Scientists have identified a protein in the human intestine that helps to protect against attack from opportunistic bacteria that strike when our defences are down. The protein receptor is activated during illness, producing a force field on the gut's surface made of a sugary substance that encourages the growth of protective bacteria.
Scientists deleted the IL-22RA1 gene that produces the receptor protein from the mouse genome. In the absence of this gene, which is associated with inflammatory bowel disease (IBD) in humans, the mice were found to be more susceptible to over-colonisation by harmful Enterococcus faecalis bacteria.
"The gut prevents over-colonisation by fuelling the growth of bacteria that will restore balance," explains Tu Anh Pham, first author from the Wellcome Trust Sanger Institute. "We confirmed this by treating the mouse models with the intestinal coating produced in wild-type mice and found that many of them regained their former equilibrium."
Investigating the mechanism further in the lab, researchers found that the protective force field works by inducing fucosylation, where a sugar-like substance is produced that coats the surface of the epithelial cells of the intestine, creating a healthy microbiota in which a whole host of protective bacteria will thrive.
Using organoids, an emerging research tool that enables scientists to grow small intestinal tissue clusters using cells from the original tissue and stem cells, researchers were able to take a closer look at epithelial cells in which IL-22RA1 receptors were working correctly.
Researchers sequenced the organoid RNA, the molecules that regulate gene expression in these cells, to identify the series of pathways affected by the activation of the IL-22RA1 receptor. Many of the pathways identified have previously been linked to autoimmune diseases such as IBD. In addition, Fut2, the gene involved in the related process of fucolysation, has known links to Crohn's disease.

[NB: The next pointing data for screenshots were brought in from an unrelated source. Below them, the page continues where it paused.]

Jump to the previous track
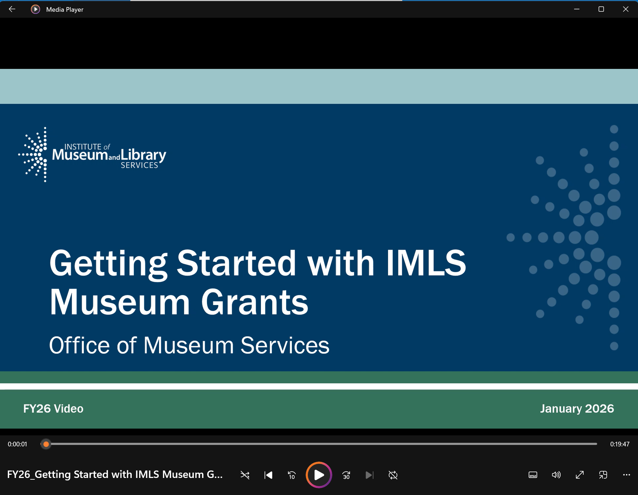 [x=268, y=475]
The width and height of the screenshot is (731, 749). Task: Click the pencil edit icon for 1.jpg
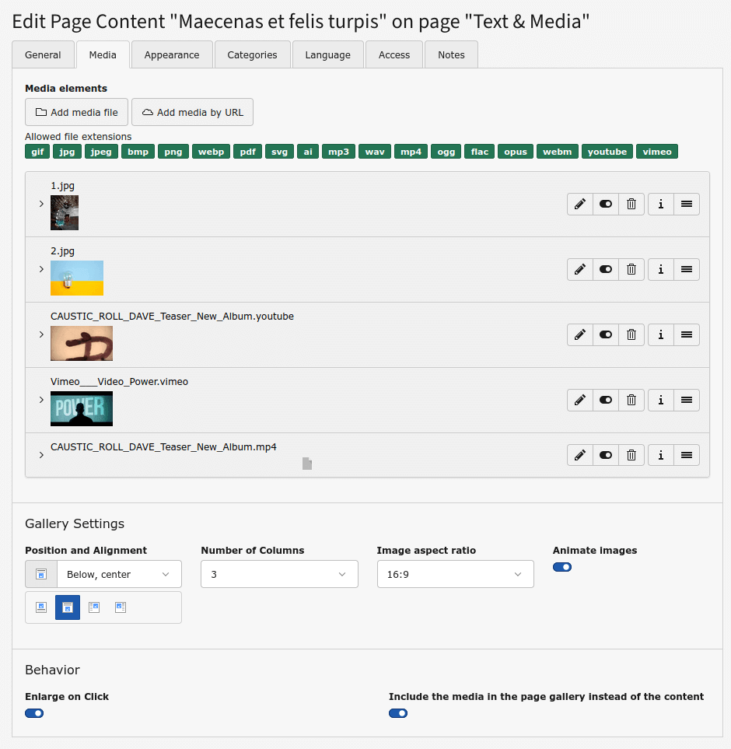point(580,204)
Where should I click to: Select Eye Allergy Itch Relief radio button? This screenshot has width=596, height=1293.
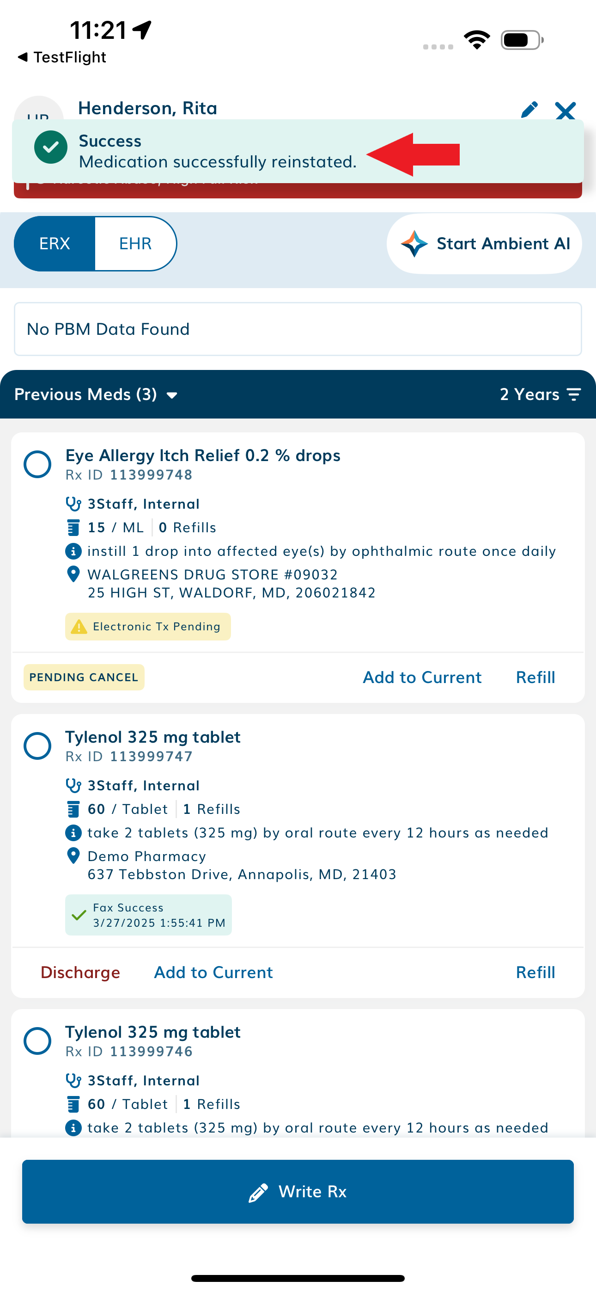(38, 464)
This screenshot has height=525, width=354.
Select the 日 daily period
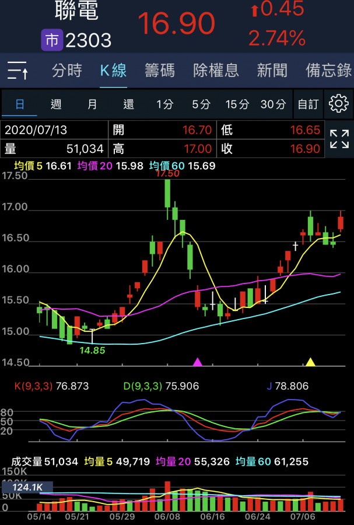tap(20, 104)
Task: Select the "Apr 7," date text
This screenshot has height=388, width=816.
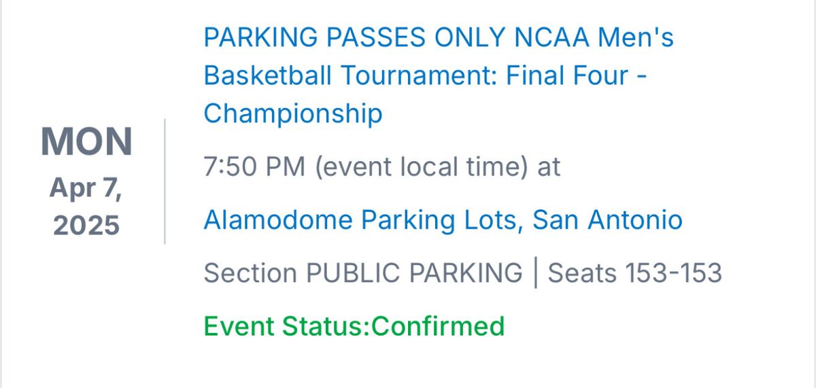Action: 86,191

"In this research we've used the Sanger Institute's expertise in mouse genetics to look at the microbiota in the context of a whole system and in extraordinary detail on a cellular level using organoids," says Dr Trevor Lawley, senior author from the Sanger Institute. "Both perspectives are indispensable in our work to understand the complex interplay between the host and the unique mixture of bacteria each one of us harbours."
Now that researchers have a better understanding of the host's genetics, they can begin to identify the protective bacterial groups that proliferate when the IL-22RA1 receptor is activated. It is hoped that these bacterial species could be used therapeutically.
"We might, in the future, be able to harness what we know about this receptor and the bacteria it promotes to protect vulnerable patients," says Professor Arthur Kaser, Consultant Physician in the Department of Gastroenterology at Addenbrookes Hospital, Cambridge. "If we can replenish their microbiota and help them produce the correct environment in their gut, we will be able to give them the strength they need to battle infection."